======== Document excerpt

Members of an armed group which had settled into a couple of villas overlooking the Mediterranean were evicted in the afternoon, the correspondent added.
Dozens of pick-up trucks blocked access to the Regata residential compound as members of the so-called National Mobile Unit of the army entered the complex to eject the militiamen.
An AFP correspondent witnessed from a distance as commanders of the brigade negotiated with the armed men who later were seen leaving the compound without putting up a fight.
"Our mission is to evacuate all public installations and private property occupied by groups who are not under state jurisdiction," Haj Musa, one of the commanders of the unit, later told AFP.
Earlier an army officer had said these operations would last two or three weeks.
On Saturday, the army issued an ultimatum ordering militias and armed groups to evacuate military compounds, state property and the properties of ex-regime members in and around Tripoli.

================
======== Supplied entries

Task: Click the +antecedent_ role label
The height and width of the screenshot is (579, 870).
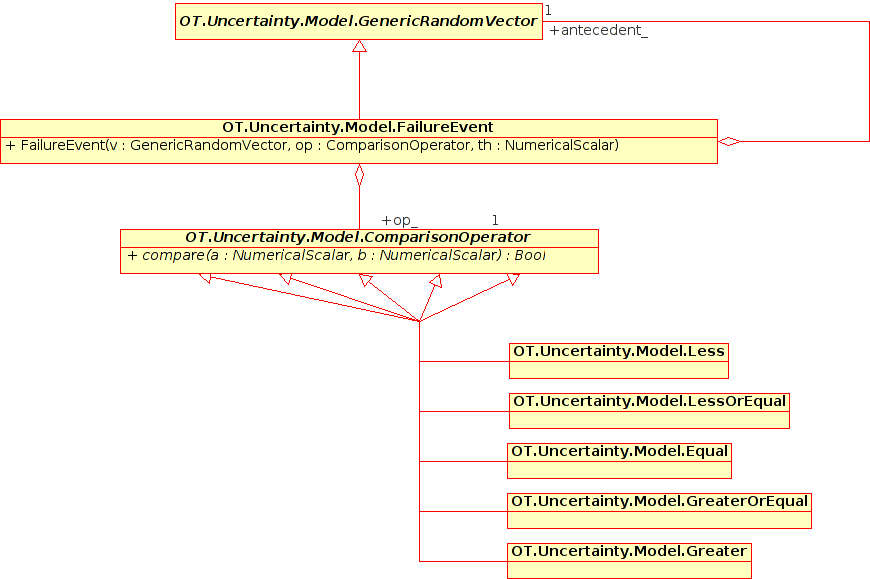Action: 599,31
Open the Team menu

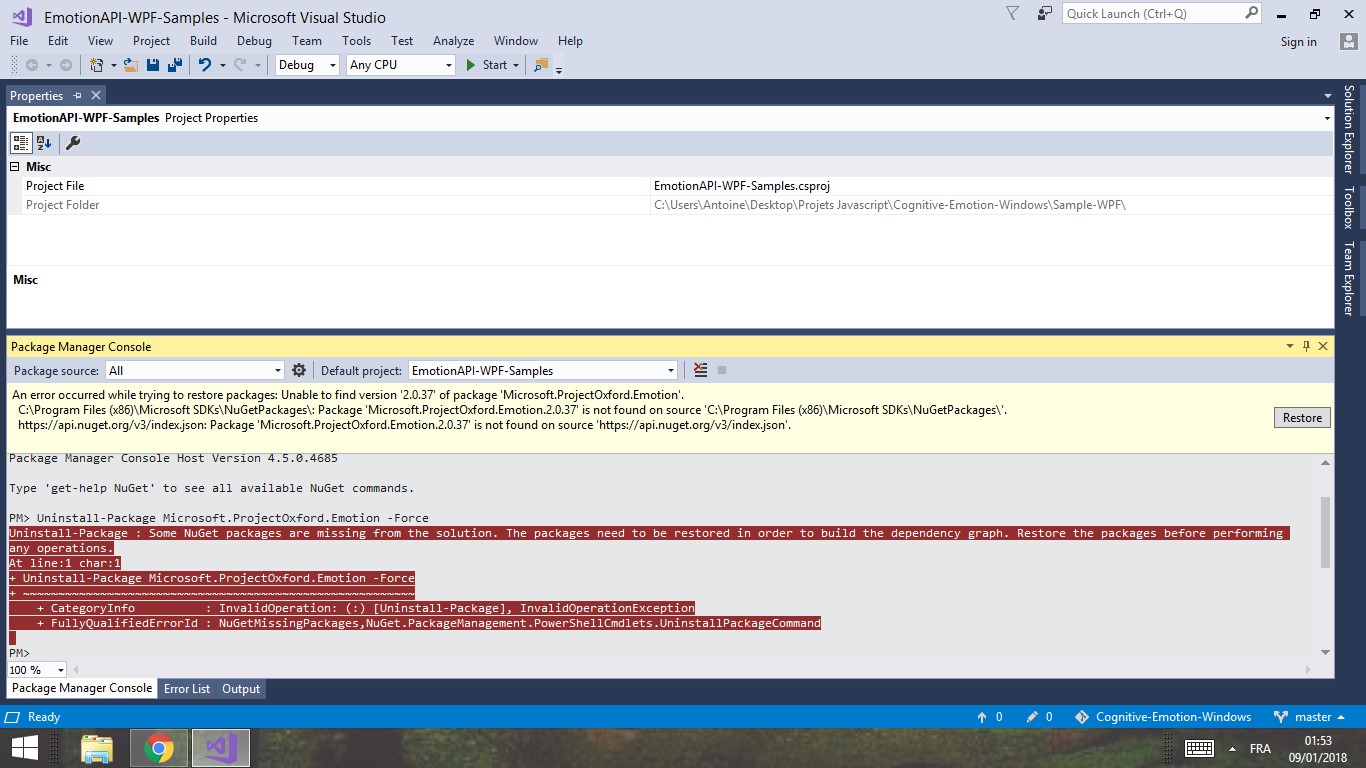(x=306, y=41)
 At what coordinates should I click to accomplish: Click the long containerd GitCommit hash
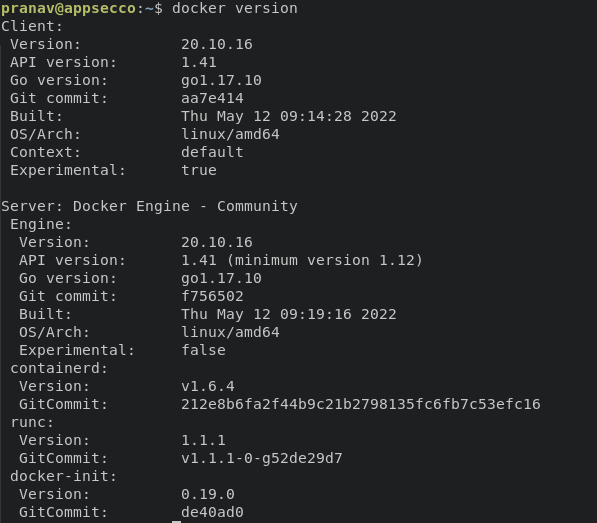[x=361, y=404]
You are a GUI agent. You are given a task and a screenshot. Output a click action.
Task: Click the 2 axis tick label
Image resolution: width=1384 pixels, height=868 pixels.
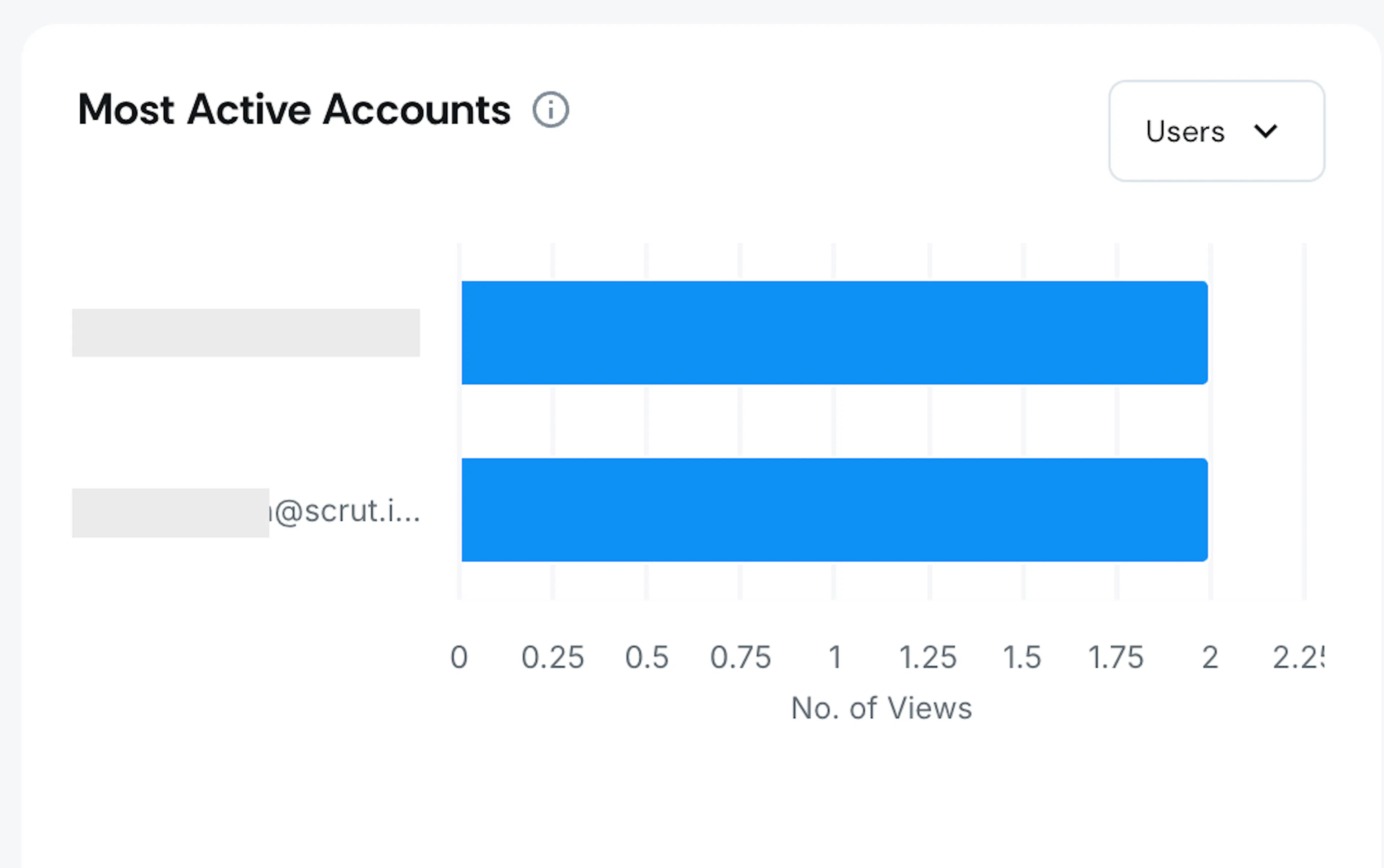pos(1210,657)
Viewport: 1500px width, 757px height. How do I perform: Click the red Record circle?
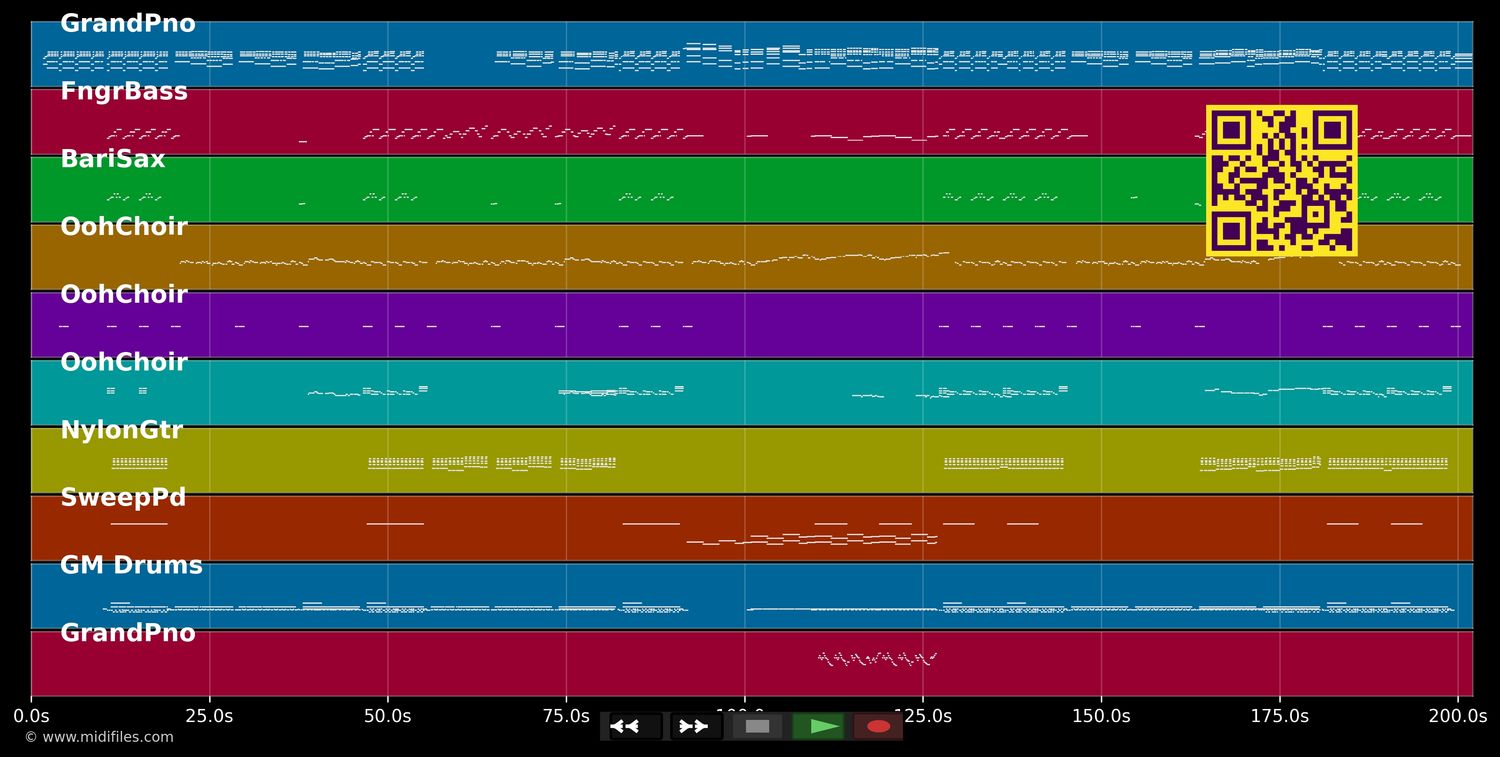(876, 726)
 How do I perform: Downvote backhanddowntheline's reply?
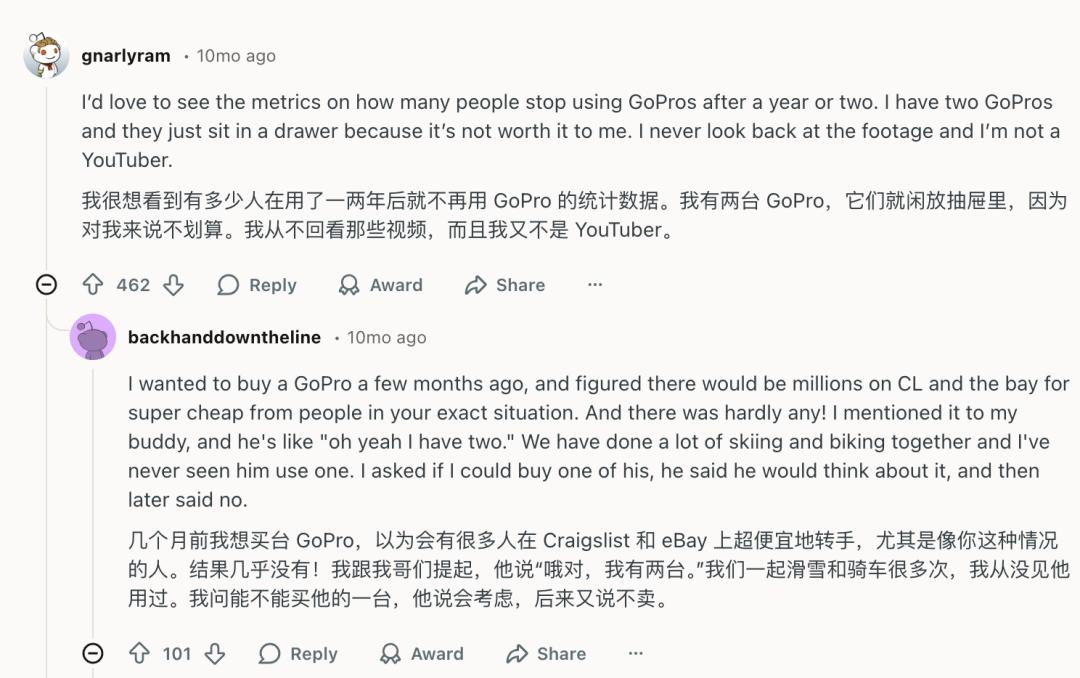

================

Required work:
(a) In the news excerpt about the Tripoli evictions, explain why members of the army's National Mobile Unit entered the Regata residential compound.
(b) Quote the passage from the news excerpt about the Tripoli evictions, starting at "Dozens of pick-up" and ending at "and around Tripoli.".

Solutions in order:
(a) They entered the compound to eject the militiamen who had settled into villas there. One of the unit's commanders, Haj Musa, said the unit's mission is to evacuate all public installations and private property occupied by groups not under state jurisdiction.

(b)
Dozens of pick-up trucks blocked access to the Regata residential compound as members of the so-called National Mobile Unit of the army entered the complex to eject the militiamen.
An AFP correspondent witnessed from a distance as commanders of the brigade negotiated with the armed men who later were seen leaving the compound without putting up a fight.
"Our mission is to evacuate all public installations and private property occupied by groups who are not under state jurisdiction," Haj Musa, one of the commanders of the unit, later told AFP.
Earlier an army officer had said these operations would last two or three weeks.
On Saturday, the army issued an ultimatum ordering militias and armed groups to evacuate military compounds, state property and the properties of ex-regime members in and around Tripoli.